As Minister for Internal Affairs, in May 1985 he oversaw the exodus of close to a million foreign nationals from Nigeria.
Half had come from Ghana, and the rest from other West African countries where they were escaping from drought and starvation.

Magoro was not retained as minister under Ibrahim Babangida's new regime which took power in August 1985, but was appointed head of the Nigerian National Shipping Line, the Nigerian Railways and Nigerian Ports Authority.
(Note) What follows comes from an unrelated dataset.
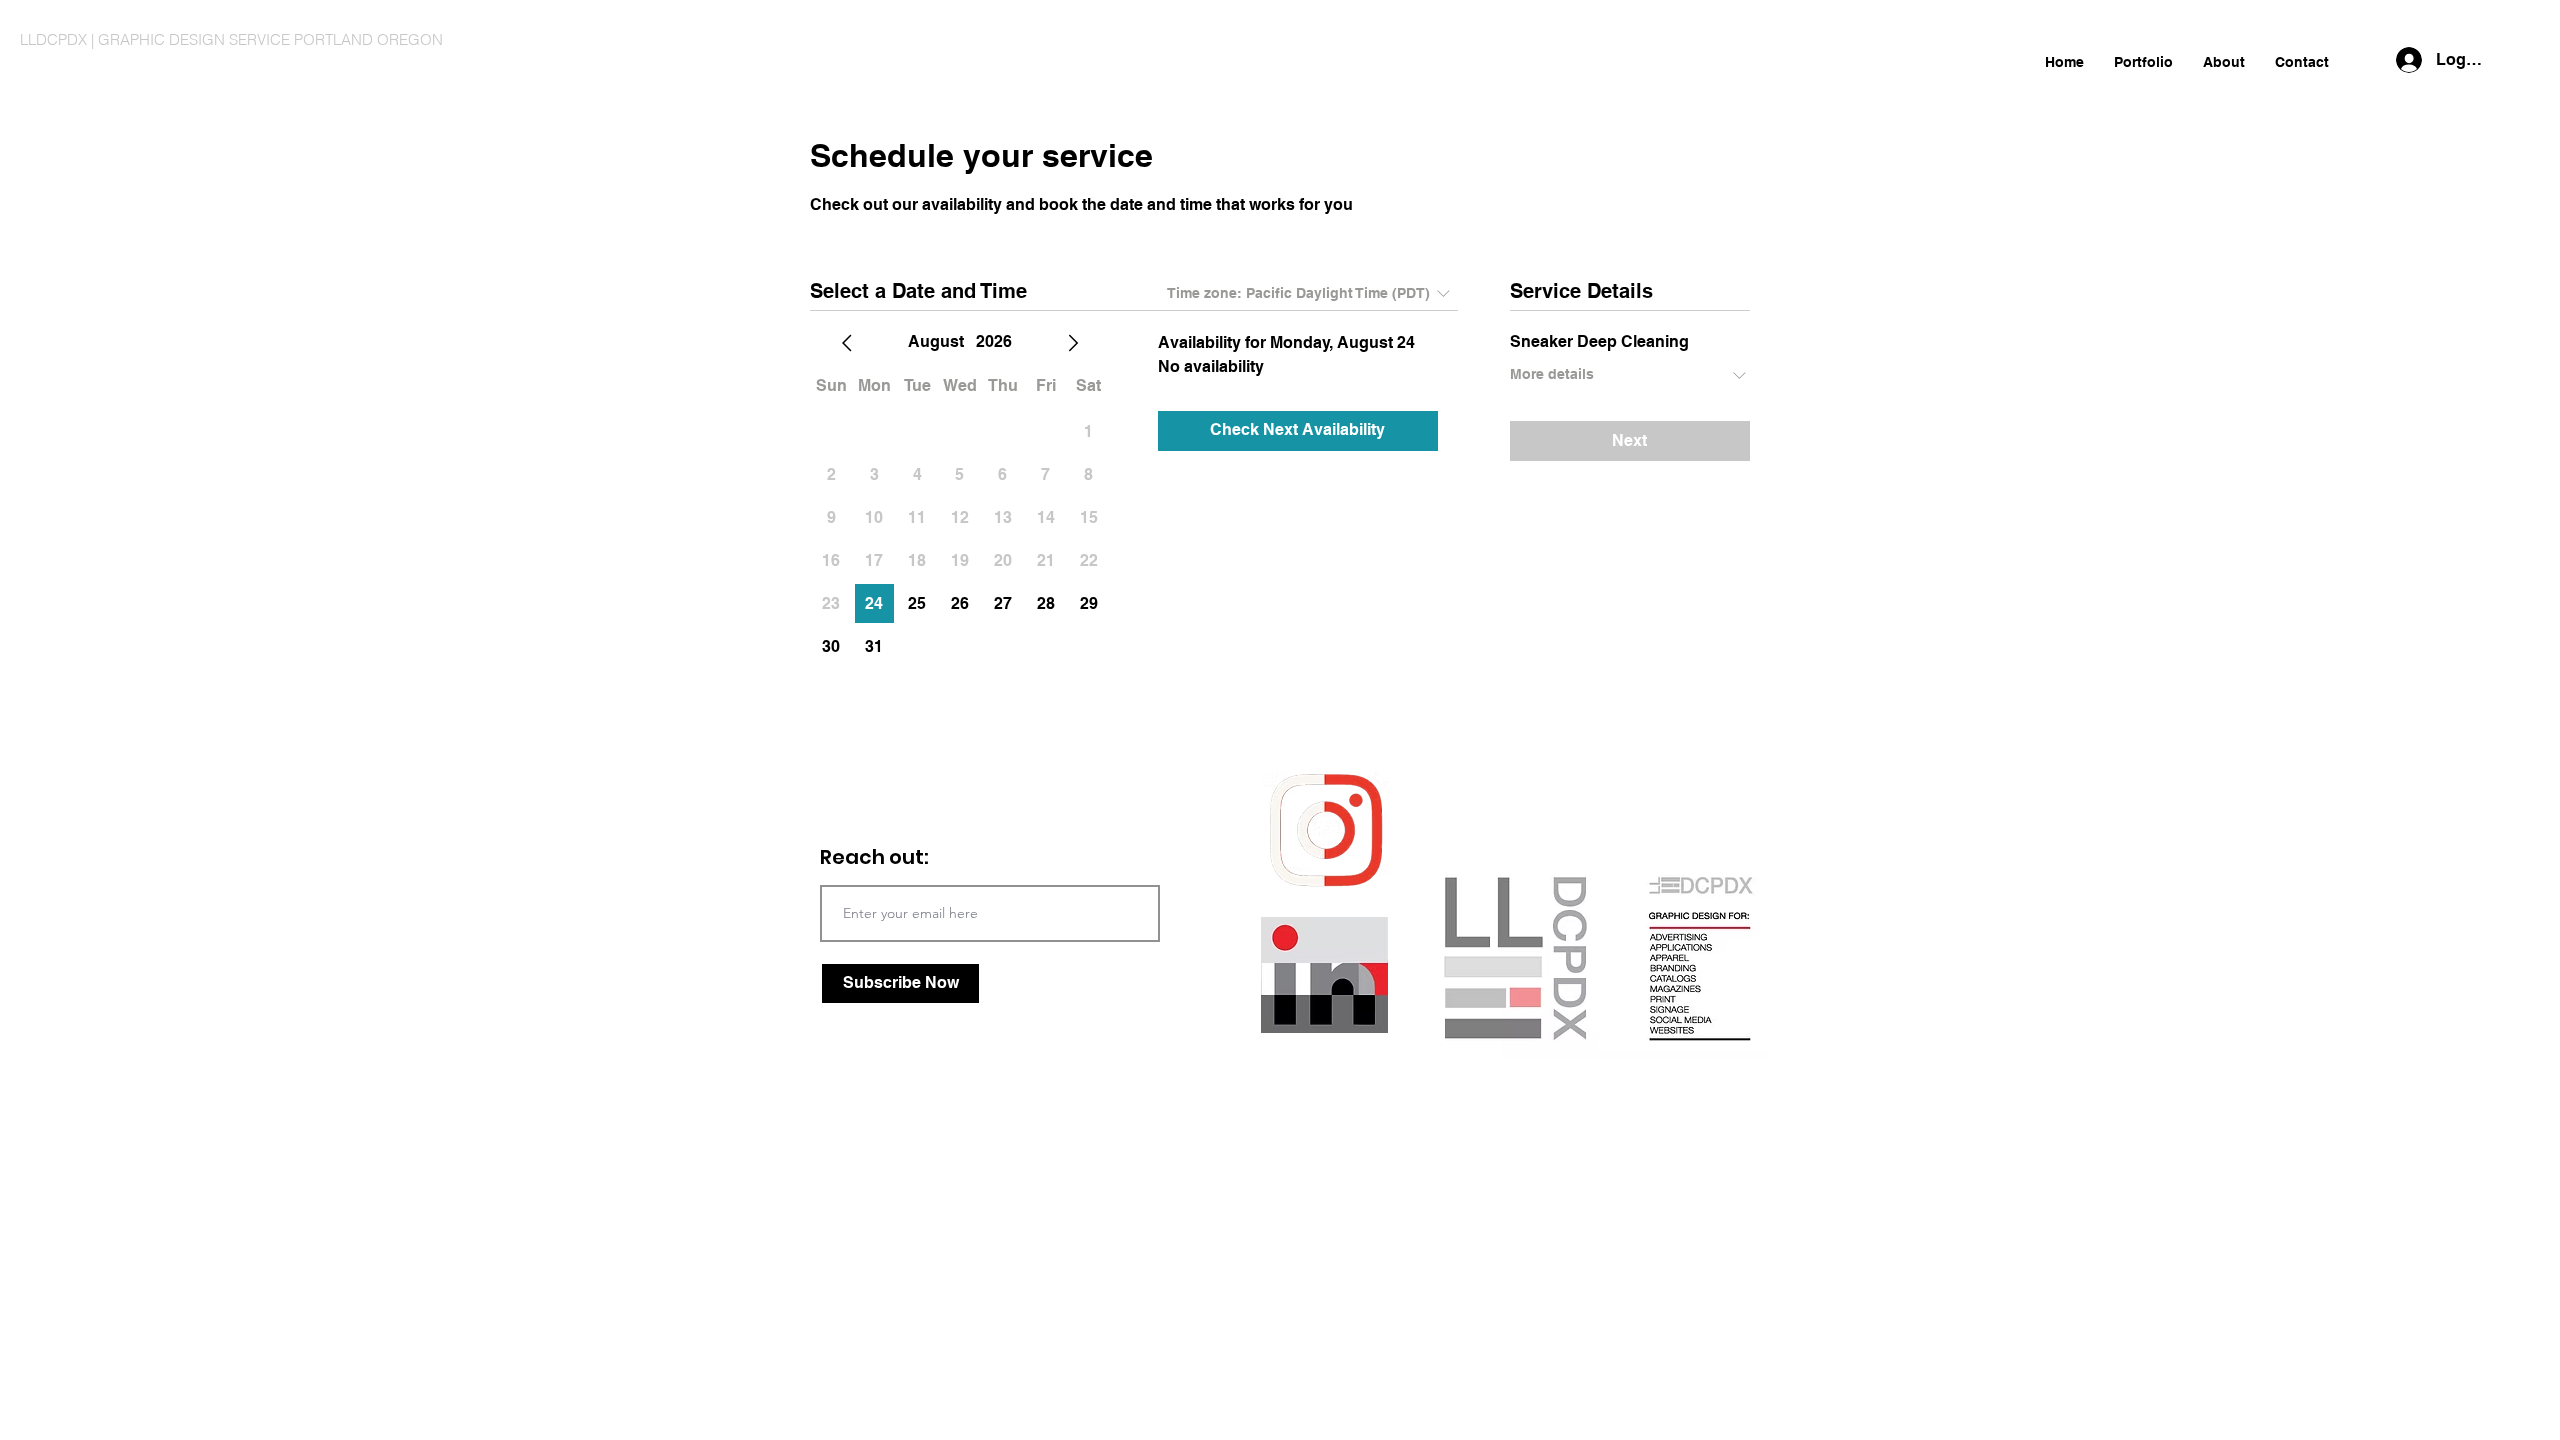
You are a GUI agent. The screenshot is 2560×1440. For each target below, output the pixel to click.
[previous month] (847, 343)
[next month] (1073, 343)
After his retirement in 1995 he took to public service and thereafter became the Chairman of Ocean and Oil Services Ltd.

==Fourth republic==
Magoro became Chairman of the Oando group in 2000, a petroleum marketing company created through privatization of Unipetrol Nigeria Plc., in which Ocean and Oil Services bought a major share.

In November 2001 Magoro was an influential member of the Board of Trustees of the People's Democratic Party (PDP).

In the run up to the April 2007 elections for Kebbi State governor, Magoro was at first declared the PDP candidate but later was replaced by Alhaji Saidu Dakingari. When Dakingari went on to be elected, the rival parties disputed the validity of the election on the basis that he had been filed as a candidate on 5 February 2007 but had not formally joined the party until 10 February 2007.

==Senatorial career==
In the January 2011 PDP primary election in Zuru for Senatorial candidate for Kebbi South, Magoro defeated the incumbent, Senator Tanko Ayuba.
Mogoro won the election on 9 April 2011 with 125,940. The runner-up was Abubakar S. Yelwa of the Congress for Progressive Change (CPC), who won 94,147 votes.